Die Technische Richtlinie des BSI macht deutlich, wie der Anbieter dieser – einer Pflichtenkollision nahe kommenden – Zwickmühle entkommen kann. Danach soll der Anbieter ein Protokoll der Identifizierung erstellen (TR 01201, 89). Dieses sollte den Vermerk des Identifizierenden dahingehend enthalten, dass die erhobenen Daten anhand eines bestimmten amtlichen Papiers überprüft wurden. Bei der Angabe der Seriennummer etwa des Personalausweises in diesem Zusammenhang ist § 20 Abs. 3 PAuswG zu beachten: Danach darf die Seriennummer nicht so verwendet werden, dass mit ihrer Hilfe ein automatisierter Abruf personenbezogener Daten oder eine Verknüpfung von Dateien möglich ist. Ihre einfache Aufnahme in den Vermerk dürfte aber zulässig sein.

Wesentlich ist wohl die Einschränkung, dass ein automatisierter Abruf nicht zulässig ist, die Personalausweisnummer darf also nicht durchsuchbar gespeichert werden, wohl aber auf Papier niedergelegt.

Im Geldwäschegesetz ist dagegen (in § 8 Abs. 1 GwG) bestimmt:

§ 8 GwG. Aufzeichnungs- und Aufbewahrungspflicht.(1) Soweit nach diesem Gesetz Sorgfaltspflichten bestehen, sind die erhobenen Angaben und eingeholten Informationen über Vertragspartner, wirtschaftlich Berechtigte, Geschäftsbeziehungen und Transaktionen aufzuzeichnen. In den Fällen des § 4 Abs. 4 Satz 1 Nr. 1 [Anm.: Identifizierung mittels Personalausweis etc., JS] sind auch die Art, die Nummer und die ausstellende Behörde des zur Überprüfung der Identität vorgelegten Dokuments aufzuzeichnen.
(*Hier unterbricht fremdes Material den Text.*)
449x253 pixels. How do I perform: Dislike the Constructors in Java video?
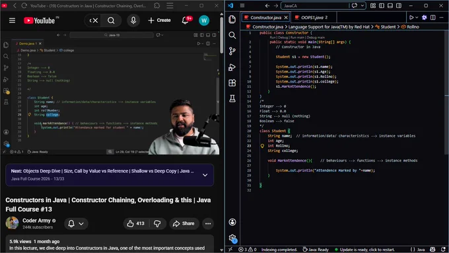[x=157, y=223]
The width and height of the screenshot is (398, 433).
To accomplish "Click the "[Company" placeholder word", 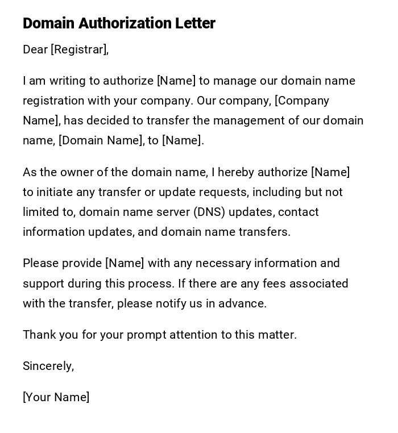I will 302,101.
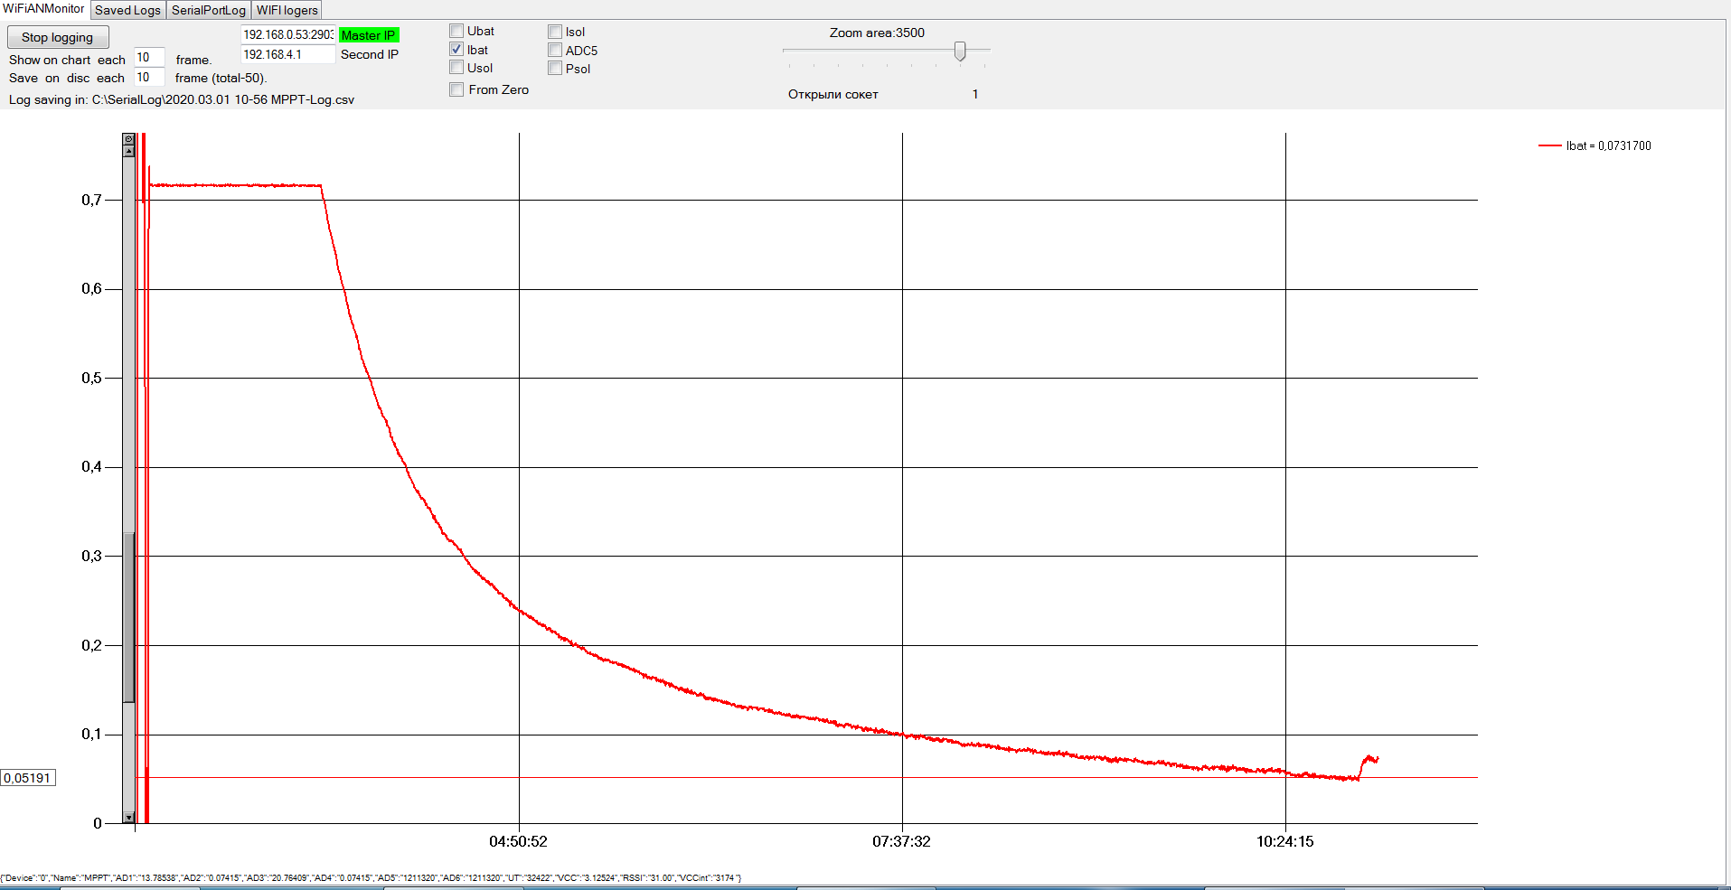This screenshot has width=1731, height=890.
Task: Click the Show on chart frame count field
Action: point(148,58)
Die Anfertigung einer Kopie des zur Überprüfung der Identität vorgelegten Dokuments nach § 4 Abs. 4 Satz 1 Nr. 1 und die Anfertigung einer Kopie der zur Überprüfung der Identität vorgelegten oder herangezogenen Unterlagen nach § 4 Abs. 4 Satz 1 Nr. 2 gelten als Aufzeichnung der darin enthaltenen Angaben; im Falle einer Einsichtnahme auf elektronisch geführte Register- oder Verzeichnisdaten gilt die Anfertigung eines Ausdrucks als Aufzeichnung der darin enthaltenen Angaben. …

Und in Absatz 2 heißt es:

(2) Die Aufzeichnungen können auch als Wiedergaben auf einem Bildträger oder auf anderen Datenträgern gespeichert werden. Es muss sichergestellt sein, dass die gespeicherten Daten mit den festgestellten Angaben übereinstimmen, während der Dauer der Aufbewahrungsfrist verfügbar sind und jederzeit innerhalb angemessener Frist lesbar gemacht werden können.
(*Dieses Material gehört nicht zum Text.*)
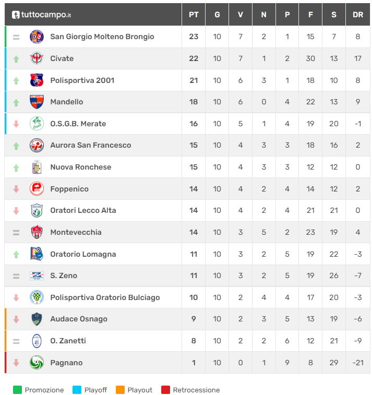Click red down arrow beside Audace Osnago

click(16, 319)
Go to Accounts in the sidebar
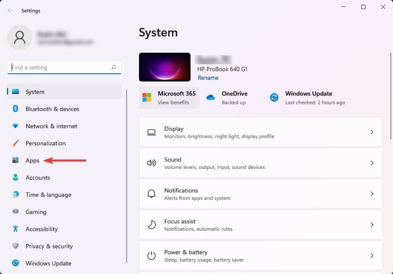Screen dimensions: 393x274 point(37,178)
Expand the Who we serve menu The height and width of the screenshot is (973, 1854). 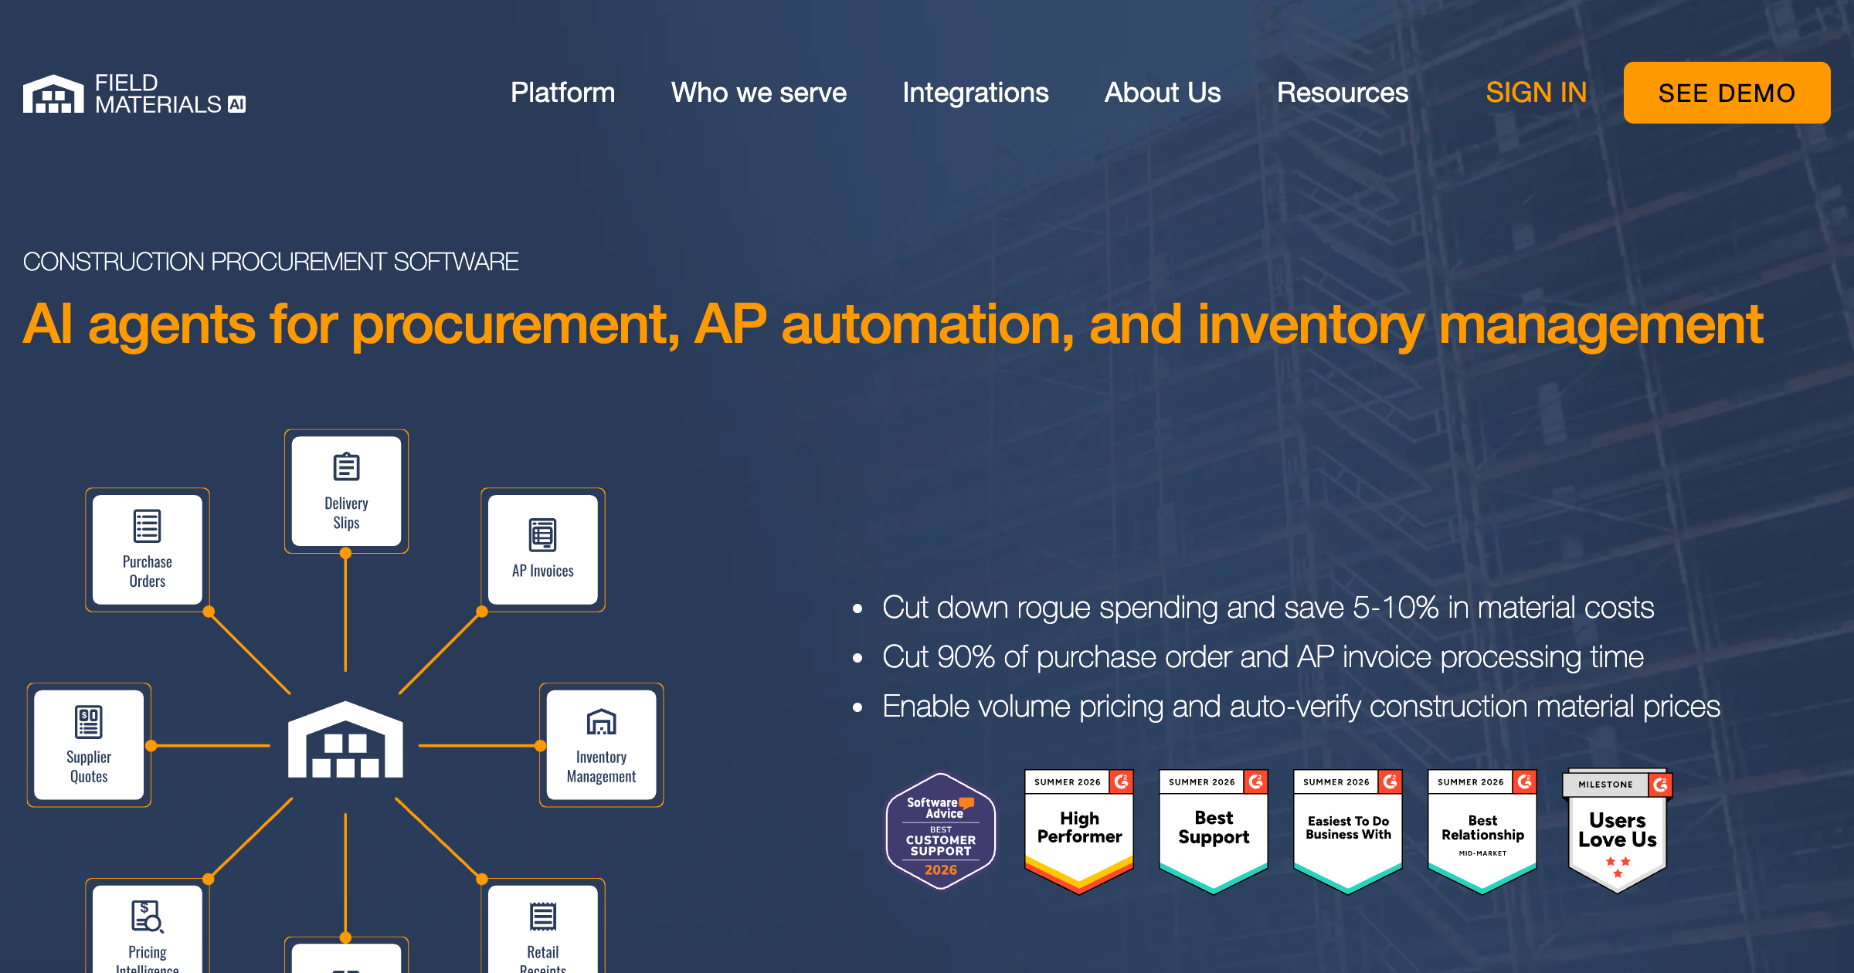[759, 93]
Sie können es auch – in erster Linie geht der Gesetzgeber also von einer papiernen Dokumentation aus.

Der Unterschied ist also: De-Mail-Anbieter dürfen keine Kopie des Ausweises behalten, Verpflichtete nach dem Geldwäschegesetz müssen es. Doch auch für sie gilt § 20 Abs. 3 PAuswG, wie die Gesetzesbegründung zum Geldwäschegesetz deutlich macht (BT-Drs. 16/9038 S. 42):

Die Verpflichteten haben die datenschutzrechtlichen Bestimmungen des Gesetzes über Personalausweise und des Passgesetzes zu beachten.

Die bei heise.de wiedergegebene Aussage von Wiegand kann ich mir nach alldem nur wie folgt erklären: Die Post übergibt ihrem Auftraggeber, dem Verpflichteten nach dem Geldwäschegesetz, eine Kopie des Ausweises, anhand dessen sie den Bürger identifiziert hat. Eine solche darf der De-Mail-Anbieter nicht aufbewahren; er muss statt dessen einen entsprechenden Vermerk fertigen. Warum eine solche Gestaltung entweder nicht De-Mail-Gesetz-konform sein soll, oder eine zu große Abweichung vom üblichen Post-Ident-Ablauf darstellen, erschließt sich mir nicht. Allerdings kenne ich auch, was ich einräumen muss, die Einzelheiten nicht.